» **PROBLEM TO WORK ON**: For the data below, report how many lines include the word "will", and write nothing else.

[[ GIVEN ENTRIES open ]]

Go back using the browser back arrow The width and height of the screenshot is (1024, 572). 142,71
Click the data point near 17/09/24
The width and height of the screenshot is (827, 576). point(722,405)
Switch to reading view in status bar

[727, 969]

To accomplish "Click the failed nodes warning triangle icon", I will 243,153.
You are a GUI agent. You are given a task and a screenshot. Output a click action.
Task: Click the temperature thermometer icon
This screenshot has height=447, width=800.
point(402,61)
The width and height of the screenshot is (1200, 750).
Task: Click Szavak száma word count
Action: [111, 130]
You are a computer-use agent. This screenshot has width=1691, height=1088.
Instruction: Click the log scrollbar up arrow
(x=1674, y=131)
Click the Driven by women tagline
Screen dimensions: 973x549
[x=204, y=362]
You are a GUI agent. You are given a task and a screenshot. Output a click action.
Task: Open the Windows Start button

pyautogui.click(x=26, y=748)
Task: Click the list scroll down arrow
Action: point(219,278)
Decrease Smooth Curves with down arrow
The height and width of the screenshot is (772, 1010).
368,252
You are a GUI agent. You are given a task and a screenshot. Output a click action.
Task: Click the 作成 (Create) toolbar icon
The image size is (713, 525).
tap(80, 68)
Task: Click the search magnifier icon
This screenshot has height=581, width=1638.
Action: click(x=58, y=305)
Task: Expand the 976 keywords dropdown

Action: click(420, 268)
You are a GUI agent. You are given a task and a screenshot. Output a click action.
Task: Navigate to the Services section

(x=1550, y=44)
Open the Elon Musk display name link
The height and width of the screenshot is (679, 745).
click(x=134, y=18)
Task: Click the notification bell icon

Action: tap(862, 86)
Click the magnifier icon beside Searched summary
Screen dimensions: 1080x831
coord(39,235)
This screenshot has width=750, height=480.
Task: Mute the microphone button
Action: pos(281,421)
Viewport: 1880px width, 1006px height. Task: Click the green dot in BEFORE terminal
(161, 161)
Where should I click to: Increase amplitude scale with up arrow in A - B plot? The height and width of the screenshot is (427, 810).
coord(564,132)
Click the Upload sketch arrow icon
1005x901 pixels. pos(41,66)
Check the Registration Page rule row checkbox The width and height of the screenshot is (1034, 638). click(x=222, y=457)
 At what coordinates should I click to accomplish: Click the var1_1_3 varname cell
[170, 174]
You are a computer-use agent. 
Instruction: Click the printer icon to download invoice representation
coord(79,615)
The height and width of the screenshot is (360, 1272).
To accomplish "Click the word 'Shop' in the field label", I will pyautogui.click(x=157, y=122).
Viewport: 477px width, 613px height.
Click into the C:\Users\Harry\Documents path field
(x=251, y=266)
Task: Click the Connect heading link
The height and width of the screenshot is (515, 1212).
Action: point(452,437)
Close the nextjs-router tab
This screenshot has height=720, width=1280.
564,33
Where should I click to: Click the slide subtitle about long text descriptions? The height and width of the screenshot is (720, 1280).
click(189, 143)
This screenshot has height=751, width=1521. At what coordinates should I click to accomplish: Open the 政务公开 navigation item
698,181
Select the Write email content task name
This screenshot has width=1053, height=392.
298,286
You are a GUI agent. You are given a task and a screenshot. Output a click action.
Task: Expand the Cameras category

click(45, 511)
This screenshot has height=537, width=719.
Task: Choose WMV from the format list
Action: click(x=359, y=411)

[[ GIVEN ENTRIES closed ]]

» **FINISHED TASK**: 2